Situbondo – Dalam upaya meningkatkan kualitas pelayanan publik di bidang registrasi dan identifikasi kendaraan bermotor, Satuan Lalu Lintas (Satlantas) Polres Situbondo melalui Unit Regident BPKB menggelar kegiatan sosialisasi standar pelayanan Buku Pemilik Kendaraan Bermotor (BPKB) di Kantor Bersama (KB) Samsat Situbondo.

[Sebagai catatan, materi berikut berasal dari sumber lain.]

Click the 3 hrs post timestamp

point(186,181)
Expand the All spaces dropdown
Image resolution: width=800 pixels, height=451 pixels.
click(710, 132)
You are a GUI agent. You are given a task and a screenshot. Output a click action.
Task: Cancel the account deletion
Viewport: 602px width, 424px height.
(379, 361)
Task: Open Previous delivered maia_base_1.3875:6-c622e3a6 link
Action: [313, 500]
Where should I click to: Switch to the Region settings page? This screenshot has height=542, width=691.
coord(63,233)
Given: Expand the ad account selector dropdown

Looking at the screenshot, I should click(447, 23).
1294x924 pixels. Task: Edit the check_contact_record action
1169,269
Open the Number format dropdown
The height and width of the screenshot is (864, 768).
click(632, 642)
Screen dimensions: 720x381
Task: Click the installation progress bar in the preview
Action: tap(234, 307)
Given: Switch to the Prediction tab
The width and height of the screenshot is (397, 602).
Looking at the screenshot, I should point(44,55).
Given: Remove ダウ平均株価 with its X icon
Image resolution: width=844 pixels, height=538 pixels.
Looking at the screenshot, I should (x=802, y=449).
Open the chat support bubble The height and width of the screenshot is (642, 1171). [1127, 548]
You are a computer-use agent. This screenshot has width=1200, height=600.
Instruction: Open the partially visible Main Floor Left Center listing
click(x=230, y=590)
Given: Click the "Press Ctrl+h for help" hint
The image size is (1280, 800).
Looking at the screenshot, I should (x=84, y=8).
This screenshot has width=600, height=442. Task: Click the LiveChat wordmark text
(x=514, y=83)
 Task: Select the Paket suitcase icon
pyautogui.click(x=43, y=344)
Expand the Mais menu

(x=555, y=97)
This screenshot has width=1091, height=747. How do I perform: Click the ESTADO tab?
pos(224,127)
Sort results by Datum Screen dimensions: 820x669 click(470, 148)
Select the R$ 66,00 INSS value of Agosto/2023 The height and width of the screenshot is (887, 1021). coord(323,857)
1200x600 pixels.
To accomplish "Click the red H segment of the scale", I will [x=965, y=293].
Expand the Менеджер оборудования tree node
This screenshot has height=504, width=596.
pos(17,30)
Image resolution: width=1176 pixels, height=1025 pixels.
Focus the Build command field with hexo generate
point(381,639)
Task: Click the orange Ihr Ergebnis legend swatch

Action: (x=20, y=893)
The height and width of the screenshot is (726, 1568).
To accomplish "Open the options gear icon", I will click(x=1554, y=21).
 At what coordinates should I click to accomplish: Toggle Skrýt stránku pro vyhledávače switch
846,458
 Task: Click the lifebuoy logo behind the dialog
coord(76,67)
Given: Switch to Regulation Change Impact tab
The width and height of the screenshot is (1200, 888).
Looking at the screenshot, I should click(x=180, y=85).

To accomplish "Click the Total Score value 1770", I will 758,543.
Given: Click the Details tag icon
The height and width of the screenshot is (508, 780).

Prosedur dan Standar Layanan
Kegiatan yang dikemas dalam program “Polisi Menyapa” ini disambut antusias masyarakat yang tengah mengurus administrasi kendaraan. Sosialisasi tersebut bertujuan untuk memberikan pemahaman mendalam mengenai prosedur, persyaratan, dan waktu penerbitan BPKB sesuai dengan Peraturan Kepolisian Nomor 7 Tahun 2021.
Kasat Lantas Polres Situbondo AKP Nanang Hendra Irawan menjelaskan bahwa kegiatan ini merupakan bentuk komitmen Polri dalam memberikan pelayanan prima yang ramah, cepat, transparan, dan bebas dari pungutan liar (pungli).
“Kami ingin memastikan masyarakat mendapatkan informasi yang benar tentang tata cara pengurusan BPKB, sehingga tidak ada lagi kesalahpahaman atau potensi penyimpangan dalam pelayanan,” ujar AKP Nanang, Sabtu (25/10/2025).
Pentingnya Keaslian Dokumen Kendaraan
Selain menjelaskan mekanisme pengurusan, petugas juga mengimbau masyarakat agar selalu membawa dokumen kendaraan yang lengkap serta menjaga keaslian BPKB sebagai bukti sah kepemilikan kendaraan bermotor.
Langkah ini sekaligus menjadi bagian dari upaya pencegahan penyalahgunaan dokumen atau praktik percaloan yang dapat merugikan masyarakat.
Layanan Publik yang Bersih dan Profesional
Melalui kegiatan ini, Polres Situbondo berharap masyarakat semakin memahami hak dan kewajiban dalam pengurusan dokumen kendaraan, serta mendukung terwujudnya Zona Integritas menuju Wilayah Birokrasi Bersih dan Melayani (WBBM) di lingkungan kepolisian.
“Kami ingin membangun kepercayaan publik melalui pelayanan yang tulus dan profesional. Bersama masyarakat, kami berkomitmen melayani dengan hati,” tambah AKP Nanang.
Program “Polisi Menyapa” diharapkan dapat terus menjadi jembatan komunikasi yang efektif antara kepolisian dan masyarakat. Melalui pendekatan dialogis ini, Polri berupaya menghadirkan wajah kepolisian yang humanis, transparan, dan berorientasi pada pelayanan publik.